KCNN4 promotes the progression of lung adenocarcinoma by activating the AKT and ERK signaling pathways.

BACKGROUND

Potassium channels, encoded by more than seventy genes, are cell excitability transmembrane proteins and become evident to play essential roles in tumor biology.

OBJECTIVE

The deregulation of potassium channel genes has been related to cancer development and patient prognosis. The objective of this study is to understand the role of potassium channels in lung cancer.

METHODS

We examined all potassium channel genes and identified that KCNN4 is the most significantly overexpressed one in lung adenocarcinoma.

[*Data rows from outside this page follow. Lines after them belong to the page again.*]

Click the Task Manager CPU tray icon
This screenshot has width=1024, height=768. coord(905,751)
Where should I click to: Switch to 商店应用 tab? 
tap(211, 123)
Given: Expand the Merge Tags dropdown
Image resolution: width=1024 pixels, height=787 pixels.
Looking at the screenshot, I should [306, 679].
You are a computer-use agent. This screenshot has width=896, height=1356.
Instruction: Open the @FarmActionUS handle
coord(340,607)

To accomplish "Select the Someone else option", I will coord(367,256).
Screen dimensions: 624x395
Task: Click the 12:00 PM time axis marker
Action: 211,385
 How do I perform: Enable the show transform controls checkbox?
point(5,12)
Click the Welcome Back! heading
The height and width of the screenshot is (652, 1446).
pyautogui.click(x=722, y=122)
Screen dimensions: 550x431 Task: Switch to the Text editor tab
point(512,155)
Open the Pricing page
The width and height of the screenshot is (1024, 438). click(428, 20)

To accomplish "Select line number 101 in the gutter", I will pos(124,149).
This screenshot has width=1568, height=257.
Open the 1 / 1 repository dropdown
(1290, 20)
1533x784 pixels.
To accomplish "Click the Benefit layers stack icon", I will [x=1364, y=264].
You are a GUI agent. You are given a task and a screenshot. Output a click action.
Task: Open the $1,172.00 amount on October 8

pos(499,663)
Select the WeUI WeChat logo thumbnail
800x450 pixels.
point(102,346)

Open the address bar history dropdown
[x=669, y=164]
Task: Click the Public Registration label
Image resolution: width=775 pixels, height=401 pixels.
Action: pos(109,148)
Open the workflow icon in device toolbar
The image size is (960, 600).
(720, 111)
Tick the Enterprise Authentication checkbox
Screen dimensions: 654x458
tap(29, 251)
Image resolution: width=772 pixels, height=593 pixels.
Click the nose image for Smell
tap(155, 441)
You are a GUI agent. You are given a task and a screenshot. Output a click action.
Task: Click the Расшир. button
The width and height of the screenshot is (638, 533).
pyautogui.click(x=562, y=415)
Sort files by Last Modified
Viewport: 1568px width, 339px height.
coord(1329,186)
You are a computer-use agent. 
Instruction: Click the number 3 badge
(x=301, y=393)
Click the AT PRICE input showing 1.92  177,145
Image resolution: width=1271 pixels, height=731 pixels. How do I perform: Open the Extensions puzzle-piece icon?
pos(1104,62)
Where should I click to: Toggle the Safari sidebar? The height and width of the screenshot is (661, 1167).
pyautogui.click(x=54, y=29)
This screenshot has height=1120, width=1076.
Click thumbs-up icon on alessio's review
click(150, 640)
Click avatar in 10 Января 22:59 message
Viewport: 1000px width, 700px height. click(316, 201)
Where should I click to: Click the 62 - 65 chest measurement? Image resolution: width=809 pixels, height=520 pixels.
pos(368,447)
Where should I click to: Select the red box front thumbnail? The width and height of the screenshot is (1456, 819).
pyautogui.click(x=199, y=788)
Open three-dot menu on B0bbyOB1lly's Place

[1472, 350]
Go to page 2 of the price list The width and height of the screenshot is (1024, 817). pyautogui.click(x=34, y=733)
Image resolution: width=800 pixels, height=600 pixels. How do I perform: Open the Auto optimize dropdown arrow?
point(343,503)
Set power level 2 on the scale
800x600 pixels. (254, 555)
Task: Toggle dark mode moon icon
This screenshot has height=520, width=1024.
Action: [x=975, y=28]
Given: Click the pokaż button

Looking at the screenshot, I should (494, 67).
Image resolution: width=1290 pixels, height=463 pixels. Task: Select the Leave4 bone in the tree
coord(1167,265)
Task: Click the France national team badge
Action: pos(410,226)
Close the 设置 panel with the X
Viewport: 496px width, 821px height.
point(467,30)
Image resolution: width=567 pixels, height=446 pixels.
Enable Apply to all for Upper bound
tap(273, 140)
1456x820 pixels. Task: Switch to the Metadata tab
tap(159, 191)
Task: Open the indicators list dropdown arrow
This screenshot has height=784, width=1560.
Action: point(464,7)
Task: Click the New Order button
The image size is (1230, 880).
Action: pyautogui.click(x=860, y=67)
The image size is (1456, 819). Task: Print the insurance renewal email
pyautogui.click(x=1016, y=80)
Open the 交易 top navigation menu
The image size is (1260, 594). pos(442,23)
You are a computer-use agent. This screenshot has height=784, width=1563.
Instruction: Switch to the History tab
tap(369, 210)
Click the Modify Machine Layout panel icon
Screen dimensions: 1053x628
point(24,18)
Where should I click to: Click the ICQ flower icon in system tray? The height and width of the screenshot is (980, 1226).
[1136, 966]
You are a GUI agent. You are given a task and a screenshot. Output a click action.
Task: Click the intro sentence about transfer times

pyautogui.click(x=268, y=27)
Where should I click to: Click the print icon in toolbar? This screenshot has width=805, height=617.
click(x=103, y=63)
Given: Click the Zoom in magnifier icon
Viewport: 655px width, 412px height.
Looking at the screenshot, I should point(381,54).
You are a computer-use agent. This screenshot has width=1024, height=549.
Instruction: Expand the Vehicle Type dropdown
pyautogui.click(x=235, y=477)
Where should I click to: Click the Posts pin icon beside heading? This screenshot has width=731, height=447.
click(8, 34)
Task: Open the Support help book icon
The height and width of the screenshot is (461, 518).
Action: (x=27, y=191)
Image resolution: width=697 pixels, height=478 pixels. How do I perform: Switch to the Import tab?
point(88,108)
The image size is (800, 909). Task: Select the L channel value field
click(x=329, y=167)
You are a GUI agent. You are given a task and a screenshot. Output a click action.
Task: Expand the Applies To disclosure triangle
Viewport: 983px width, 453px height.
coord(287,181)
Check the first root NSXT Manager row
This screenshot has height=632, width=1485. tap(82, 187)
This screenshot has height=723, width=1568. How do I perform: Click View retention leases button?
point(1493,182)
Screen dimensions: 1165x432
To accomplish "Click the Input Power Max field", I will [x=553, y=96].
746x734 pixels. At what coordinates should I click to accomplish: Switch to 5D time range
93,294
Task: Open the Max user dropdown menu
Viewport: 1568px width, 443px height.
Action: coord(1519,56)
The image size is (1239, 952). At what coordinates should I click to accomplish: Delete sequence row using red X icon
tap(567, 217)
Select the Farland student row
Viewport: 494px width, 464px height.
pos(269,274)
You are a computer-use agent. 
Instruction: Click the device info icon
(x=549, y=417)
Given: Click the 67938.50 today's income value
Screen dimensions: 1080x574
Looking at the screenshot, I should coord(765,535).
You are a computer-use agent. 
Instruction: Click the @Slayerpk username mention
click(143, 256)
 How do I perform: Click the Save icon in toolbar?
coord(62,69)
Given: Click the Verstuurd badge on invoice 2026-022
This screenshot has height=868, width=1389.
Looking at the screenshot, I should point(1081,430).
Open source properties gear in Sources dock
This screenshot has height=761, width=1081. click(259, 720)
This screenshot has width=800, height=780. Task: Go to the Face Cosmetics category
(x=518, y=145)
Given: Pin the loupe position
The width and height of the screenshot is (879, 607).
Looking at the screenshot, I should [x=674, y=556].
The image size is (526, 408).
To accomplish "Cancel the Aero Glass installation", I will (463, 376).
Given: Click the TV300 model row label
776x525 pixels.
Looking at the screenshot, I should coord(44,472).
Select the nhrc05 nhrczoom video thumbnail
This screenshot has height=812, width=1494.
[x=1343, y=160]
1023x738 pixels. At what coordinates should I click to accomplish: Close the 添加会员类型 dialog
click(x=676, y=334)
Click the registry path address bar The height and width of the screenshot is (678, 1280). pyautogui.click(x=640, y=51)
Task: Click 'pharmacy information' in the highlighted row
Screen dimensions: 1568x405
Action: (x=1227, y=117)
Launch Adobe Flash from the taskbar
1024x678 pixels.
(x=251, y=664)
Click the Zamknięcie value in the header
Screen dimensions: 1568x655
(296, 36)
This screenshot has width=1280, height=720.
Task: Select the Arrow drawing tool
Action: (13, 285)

The role and mechanism of KCNN4 in lung adenocarcinoma were further investigated by in vitro cell and molecular assay and in vivo mouse xenograft models.

RESULTS

We revealed that the silencing of KCNN4 significantly inhibits cell proliferation, migration, invasion, and tumorigenicity of lung adenocarcinoma. Further studies showed that knockdown of KCNN4 promotes cell apoptosis, induces cell cycle arrested in the S phase, and is associated with the epithelial to mesenchymal transition (EMT) process. Most importantly, we demonstrated that KCNN4 regulates the progression of lung adenocarcinoma through P13K/AKT and MEK/ERK signaling pathways. The use of inhibitors that targeted AKT and ERK also significantly inhibit the proliferation and metastasis of lung adenocarcinoma cells.

CONCLUSIONS

This study investigated the function and mechanism of KCNN4 in lung adenocarcinoma. On this basis, this means that KCNN4 can be used as a tumor marker for lung adenocarcinoma and is expected to become an important target for a potential drug.